(Exercise aim):
All lines from the one containing "The height and width of the screenshot is (427, 958)." down to the one containing "Given: Toggle the select-all header checkbox", both ends included, are to be given again exactly; omit the rest of the listing below.

(Records for this exercise):
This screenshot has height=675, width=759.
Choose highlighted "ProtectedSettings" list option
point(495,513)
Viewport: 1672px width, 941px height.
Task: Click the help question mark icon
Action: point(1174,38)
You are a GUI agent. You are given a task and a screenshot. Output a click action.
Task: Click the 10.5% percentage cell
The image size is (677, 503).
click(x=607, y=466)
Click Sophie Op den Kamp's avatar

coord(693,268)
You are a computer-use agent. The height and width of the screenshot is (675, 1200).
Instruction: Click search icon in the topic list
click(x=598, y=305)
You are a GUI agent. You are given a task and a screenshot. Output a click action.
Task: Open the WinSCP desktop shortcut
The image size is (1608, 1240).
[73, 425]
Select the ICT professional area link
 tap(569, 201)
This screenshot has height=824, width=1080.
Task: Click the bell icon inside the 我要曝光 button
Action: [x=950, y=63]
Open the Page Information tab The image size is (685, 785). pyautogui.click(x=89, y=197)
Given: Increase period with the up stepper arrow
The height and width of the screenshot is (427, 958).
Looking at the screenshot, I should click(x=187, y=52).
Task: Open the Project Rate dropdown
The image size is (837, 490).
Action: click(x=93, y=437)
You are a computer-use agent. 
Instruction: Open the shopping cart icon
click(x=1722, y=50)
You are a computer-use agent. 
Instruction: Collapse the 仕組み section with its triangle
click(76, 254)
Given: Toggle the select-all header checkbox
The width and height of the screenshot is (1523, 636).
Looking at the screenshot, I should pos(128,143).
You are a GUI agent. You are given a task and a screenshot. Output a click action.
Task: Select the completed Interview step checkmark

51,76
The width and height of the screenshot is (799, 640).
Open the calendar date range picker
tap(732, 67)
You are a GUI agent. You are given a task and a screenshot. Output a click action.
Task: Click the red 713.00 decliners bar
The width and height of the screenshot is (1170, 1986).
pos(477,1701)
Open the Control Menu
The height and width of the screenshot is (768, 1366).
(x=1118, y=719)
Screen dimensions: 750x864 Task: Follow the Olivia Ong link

(Completed exercise):
The height and width of the screenshot is (427, 958).
Looking at the screenshot, I should click(x=187, y=52).
Task: Open the Project Rate dropdown
The image size is (837, 490).
Action: click(x=93, y=437)
You are a computer-use agent. 
Instruction: Open the shopping cart icon
click(x=1722, y=50)
You are a computer-use agent. 
Instruction: Collapse the 仕組み section with its triangle
click(76, 254)
Given: Toggle the select-all header checkbox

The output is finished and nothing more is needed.